◆ Provided information:
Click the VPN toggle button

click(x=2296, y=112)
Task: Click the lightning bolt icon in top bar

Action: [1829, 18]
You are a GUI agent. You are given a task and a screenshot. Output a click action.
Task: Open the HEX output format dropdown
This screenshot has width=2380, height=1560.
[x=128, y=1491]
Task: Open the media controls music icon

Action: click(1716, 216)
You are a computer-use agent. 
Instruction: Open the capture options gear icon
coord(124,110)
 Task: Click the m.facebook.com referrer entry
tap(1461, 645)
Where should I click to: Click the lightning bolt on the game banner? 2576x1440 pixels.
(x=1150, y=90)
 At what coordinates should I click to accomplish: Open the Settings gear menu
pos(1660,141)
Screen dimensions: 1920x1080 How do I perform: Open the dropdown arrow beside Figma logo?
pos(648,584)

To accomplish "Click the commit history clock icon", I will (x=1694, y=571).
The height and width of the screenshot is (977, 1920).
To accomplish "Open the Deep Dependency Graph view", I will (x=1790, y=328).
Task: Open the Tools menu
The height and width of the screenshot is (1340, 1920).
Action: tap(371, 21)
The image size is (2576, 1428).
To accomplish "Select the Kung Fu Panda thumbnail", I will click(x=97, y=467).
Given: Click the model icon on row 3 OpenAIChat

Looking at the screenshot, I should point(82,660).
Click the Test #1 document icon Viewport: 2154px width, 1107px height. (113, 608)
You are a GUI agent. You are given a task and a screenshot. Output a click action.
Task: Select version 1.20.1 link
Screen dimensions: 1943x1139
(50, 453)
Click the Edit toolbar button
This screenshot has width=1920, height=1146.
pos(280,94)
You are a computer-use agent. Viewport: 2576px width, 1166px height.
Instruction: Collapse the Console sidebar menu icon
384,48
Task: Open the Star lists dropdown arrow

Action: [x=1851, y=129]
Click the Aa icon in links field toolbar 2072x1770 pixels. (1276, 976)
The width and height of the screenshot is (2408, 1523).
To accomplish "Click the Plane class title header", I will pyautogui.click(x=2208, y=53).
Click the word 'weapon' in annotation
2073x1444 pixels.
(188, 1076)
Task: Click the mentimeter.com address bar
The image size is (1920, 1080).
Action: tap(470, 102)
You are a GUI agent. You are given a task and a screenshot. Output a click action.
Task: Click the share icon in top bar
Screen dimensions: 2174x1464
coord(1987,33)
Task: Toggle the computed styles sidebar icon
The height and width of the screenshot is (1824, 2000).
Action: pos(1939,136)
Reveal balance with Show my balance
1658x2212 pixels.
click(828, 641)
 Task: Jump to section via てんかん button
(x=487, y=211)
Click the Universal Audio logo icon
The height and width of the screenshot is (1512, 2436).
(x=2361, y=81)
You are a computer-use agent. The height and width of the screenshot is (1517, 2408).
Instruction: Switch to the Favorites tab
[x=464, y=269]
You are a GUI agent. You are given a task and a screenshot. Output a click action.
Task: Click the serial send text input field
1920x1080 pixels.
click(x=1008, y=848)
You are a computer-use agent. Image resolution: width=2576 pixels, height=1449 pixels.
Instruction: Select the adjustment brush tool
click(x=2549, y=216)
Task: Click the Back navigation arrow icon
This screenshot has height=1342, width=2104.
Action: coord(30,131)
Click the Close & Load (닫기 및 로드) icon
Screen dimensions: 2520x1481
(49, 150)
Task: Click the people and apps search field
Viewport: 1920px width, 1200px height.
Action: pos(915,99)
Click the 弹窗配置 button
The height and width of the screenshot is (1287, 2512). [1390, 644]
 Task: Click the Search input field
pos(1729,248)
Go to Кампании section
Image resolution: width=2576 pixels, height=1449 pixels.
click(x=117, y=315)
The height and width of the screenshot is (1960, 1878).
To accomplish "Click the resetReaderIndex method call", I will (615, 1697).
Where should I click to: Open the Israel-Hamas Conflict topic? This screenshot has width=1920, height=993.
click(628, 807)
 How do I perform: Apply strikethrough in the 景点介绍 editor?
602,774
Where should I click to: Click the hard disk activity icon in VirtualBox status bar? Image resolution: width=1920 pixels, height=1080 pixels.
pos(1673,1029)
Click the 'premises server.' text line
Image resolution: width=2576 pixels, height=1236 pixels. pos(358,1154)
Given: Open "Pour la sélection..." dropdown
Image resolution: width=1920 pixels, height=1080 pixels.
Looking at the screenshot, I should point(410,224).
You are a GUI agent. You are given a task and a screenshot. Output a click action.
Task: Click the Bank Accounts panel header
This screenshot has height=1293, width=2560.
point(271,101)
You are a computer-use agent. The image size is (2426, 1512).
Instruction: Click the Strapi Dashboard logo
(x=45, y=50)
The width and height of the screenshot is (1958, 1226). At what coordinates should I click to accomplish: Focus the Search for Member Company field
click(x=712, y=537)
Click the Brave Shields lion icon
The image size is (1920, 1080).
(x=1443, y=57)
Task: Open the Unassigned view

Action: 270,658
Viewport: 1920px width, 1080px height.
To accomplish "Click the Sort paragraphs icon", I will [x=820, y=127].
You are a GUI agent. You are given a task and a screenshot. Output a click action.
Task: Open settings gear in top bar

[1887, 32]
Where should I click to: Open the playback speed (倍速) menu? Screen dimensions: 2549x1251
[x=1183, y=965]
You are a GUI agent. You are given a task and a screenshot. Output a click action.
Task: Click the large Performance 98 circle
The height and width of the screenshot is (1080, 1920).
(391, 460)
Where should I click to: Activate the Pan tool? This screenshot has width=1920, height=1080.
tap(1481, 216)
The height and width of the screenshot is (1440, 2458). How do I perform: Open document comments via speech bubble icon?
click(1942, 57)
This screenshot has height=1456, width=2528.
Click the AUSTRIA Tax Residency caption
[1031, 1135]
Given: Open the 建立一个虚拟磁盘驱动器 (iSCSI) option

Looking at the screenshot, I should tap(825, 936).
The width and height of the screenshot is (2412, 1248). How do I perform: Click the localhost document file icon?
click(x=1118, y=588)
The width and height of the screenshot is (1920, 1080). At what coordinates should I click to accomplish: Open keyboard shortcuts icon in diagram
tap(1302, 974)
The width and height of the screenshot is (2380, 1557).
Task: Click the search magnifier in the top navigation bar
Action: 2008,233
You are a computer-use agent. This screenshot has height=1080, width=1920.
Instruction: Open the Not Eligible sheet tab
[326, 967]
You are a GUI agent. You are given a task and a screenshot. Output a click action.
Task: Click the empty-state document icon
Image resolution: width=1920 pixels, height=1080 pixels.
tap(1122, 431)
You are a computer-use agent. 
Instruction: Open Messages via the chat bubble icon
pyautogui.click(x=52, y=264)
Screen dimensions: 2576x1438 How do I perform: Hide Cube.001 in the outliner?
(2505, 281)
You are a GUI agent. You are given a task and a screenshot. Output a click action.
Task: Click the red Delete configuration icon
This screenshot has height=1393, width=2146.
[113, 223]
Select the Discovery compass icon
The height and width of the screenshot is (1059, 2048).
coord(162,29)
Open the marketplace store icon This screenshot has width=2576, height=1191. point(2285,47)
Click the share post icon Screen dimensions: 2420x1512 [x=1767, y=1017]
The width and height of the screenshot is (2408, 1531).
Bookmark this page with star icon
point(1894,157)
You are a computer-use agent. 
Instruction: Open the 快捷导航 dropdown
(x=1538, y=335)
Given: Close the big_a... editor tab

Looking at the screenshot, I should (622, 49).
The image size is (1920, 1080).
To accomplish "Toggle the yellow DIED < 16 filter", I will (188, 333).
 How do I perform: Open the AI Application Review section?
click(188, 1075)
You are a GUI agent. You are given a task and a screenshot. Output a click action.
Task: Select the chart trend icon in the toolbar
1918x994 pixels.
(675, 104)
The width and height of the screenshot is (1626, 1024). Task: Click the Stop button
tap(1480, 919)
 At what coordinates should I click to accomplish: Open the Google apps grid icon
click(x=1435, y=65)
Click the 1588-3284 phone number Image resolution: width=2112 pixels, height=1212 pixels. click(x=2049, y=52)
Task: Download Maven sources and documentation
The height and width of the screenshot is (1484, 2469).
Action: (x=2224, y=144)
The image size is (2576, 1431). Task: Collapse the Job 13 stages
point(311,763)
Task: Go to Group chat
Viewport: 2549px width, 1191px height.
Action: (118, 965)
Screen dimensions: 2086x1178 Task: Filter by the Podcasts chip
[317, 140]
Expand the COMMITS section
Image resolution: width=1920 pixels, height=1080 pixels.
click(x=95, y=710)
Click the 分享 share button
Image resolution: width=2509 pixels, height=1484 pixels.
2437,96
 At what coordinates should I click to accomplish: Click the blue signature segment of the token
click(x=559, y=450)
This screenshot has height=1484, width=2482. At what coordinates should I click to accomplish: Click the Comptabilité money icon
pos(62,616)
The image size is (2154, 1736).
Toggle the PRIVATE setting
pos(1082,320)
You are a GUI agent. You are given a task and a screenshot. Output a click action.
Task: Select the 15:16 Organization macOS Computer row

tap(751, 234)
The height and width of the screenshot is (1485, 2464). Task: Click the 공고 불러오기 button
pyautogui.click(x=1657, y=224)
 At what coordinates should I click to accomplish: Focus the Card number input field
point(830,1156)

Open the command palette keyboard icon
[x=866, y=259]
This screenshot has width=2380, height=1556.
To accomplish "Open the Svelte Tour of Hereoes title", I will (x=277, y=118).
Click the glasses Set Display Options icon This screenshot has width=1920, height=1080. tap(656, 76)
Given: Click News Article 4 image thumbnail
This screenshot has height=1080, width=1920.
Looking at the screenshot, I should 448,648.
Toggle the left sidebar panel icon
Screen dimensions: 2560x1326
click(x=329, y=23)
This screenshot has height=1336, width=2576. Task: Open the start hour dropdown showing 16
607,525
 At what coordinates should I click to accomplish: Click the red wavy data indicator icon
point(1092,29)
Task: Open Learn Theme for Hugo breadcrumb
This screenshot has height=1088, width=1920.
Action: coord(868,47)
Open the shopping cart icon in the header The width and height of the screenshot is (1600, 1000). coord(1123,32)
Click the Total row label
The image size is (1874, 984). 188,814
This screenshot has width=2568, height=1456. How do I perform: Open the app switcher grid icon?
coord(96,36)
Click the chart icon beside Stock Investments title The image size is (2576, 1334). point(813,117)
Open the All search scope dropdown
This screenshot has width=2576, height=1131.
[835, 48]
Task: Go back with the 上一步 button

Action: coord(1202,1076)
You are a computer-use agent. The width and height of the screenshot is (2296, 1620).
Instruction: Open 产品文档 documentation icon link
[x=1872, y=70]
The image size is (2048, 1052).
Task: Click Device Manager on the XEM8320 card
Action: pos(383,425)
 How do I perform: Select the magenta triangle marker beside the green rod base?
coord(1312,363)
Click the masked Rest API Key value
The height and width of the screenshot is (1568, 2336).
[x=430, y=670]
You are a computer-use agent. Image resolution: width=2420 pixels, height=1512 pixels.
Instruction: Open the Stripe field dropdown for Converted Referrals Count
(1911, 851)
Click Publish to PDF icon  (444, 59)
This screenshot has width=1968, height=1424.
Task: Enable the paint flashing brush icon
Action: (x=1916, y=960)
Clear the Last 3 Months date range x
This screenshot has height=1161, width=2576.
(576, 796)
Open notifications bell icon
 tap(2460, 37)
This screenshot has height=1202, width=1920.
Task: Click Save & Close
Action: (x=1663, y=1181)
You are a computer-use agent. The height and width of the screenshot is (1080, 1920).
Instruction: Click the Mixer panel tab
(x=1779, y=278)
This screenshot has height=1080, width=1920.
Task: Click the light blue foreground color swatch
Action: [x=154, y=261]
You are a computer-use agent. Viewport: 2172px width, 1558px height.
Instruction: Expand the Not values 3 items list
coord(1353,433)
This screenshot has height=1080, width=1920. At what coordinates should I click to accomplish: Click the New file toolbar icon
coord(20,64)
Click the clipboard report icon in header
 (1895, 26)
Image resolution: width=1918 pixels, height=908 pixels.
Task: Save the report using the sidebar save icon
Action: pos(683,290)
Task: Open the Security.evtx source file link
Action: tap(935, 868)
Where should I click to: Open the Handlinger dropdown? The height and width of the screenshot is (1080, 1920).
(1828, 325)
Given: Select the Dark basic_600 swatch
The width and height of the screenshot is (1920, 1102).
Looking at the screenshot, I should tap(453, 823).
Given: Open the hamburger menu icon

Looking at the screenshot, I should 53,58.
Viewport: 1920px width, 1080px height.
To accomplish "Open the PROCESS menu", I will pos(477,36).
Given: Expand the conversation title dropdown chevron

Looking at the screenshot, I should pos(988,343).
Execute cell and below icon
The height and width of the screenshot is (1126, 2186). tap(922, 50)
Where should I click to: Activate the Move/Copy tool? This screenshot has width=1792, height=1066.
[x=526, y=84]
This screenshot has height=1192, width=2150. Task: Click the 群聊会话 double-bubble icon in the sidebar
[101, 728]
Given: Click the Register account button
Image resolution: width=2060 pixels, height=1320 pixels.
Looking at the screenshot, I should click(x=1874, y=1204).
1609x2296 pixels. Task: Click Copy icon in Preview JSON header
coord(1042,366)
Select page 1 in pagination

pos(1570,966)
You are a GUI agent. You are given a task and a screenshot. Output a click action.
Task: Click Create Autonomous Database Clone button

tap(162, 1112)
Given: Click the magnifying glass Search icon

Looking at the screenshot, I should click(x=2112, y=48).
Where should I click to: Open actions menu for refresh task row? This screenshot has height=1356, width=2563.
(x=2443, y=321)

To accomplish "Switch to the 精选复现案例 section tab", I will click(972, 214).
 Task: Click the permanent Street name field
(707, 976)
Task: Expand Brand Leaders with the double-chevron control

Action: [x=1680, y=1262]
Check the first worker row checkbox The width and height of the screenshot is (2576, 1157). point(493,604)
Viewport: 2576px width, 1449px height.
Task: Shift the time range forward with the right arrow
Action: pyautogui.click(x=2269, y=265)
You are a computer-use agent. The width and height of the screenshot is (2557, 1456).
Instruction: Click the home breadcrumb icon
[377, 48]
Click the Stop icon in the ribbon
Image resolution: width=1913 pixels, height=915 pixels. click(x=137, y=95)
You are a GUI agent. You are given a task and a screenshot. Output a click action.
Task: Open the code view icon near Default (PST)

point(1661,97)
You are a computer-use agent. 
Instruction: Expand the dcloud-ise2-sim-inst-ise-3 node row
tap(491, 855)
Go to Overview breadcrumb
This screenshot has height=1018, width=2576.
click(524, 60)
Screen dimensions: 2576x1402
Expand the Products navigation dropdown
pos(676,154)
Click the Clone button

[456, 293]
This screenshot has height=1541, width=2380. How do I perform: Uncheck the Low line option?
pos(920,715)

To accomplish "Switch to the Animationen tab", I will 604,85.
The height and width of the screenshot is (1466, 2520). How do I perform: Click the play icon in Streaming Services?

◆ What is required:
Reproduce, exactly as they stand in the data above, the lines from the one that holds "Task: Open the HEX output format dropdown" to the one that holds "Task: Toggle the computed styles sidebar icon", inclusive.

◆ Solution for this problem:
Task: Open the HEX output format dropdown
This screenshot has width=2380, height=1560.
[x=128, y=1491]
Task: Open the media controls music icon

Action: click(1716, 216)
You are a computer-use agent. 
Instruction: Open the capture options gear icon
coord(124,110)
 Task: Click the m.facebook.com referrer entry
tap(1461, 645)
Where should I click to: Click the lightning bolt on the game banner? 2576x1440 pixels.
(x=1150, y=90)
 At what coordinates should I click to accomplish: Open the Settings gear menu
pos(1660,141)
Screen dimensions: 1920x1080 How do I perform: Open the dropdown arrow beside Figma logo?
pos(648,584)

To accomplish "Click the commit history clock icon", I will (x=1694, y=571).
The height and width of the screenshot is (977, 1920).
To accomplish "Open the Deep Dependency Graph view", I will (x=1790, y=328).
Task: Open the Tools menu
The height and width of the screenshot is (1340, 1920).
Action: tap(371, 21)
The image size is (2576, 1428).
To accomplish "Select the Kung Fu Panda thumbnail", I will click(x=97, y=467).
Given: Click the model icon on row 3 OpenAIChat

Looking at the screenshot, I should point(82,660).
Click the Test #1 document icon Viewport: 2154px width, 1107px height. (113, 608)
You are a GUI agent. You are given a task and a screenshot. Output a click action.
Task: Select version 1.20.1 link
Screen dimensions: 1943x1139
(50, 453)
Click the Edit toolbar button
This screenshot has width=1920, height=1146.
pos(280,94)
You are a computer-use agent. Viewport: 2576px width, 1166px height.
Instruction: Collapse the Console sidebar menu icon
384,48
Task: Open the Star lists dropdown arrow

Action: [x=1851, y=129]
Click the Aa icon in links field toolbar 2072x1770 pixels. (1276, 976)
The width and height of the screenshot is (2408, 1523).
To accomplish "Click the Plane class title header", I will pyautogui.click(x=2208, y=53).
Click the word 'weapon' in annotation
2073x1444 pixels.
(188, 1076)
Task: Click the mentimeter.com address bar
The image size is (1920, 1080).
Action: tap(470, 102)
You are a GUI agent. You are given a task and a screenshot. Output a click action.
Task: Click the share icon in top bar
Screen dimensions: 2174x1464
coord(1987,33)
Task: Toggle the computed styles sidebar icon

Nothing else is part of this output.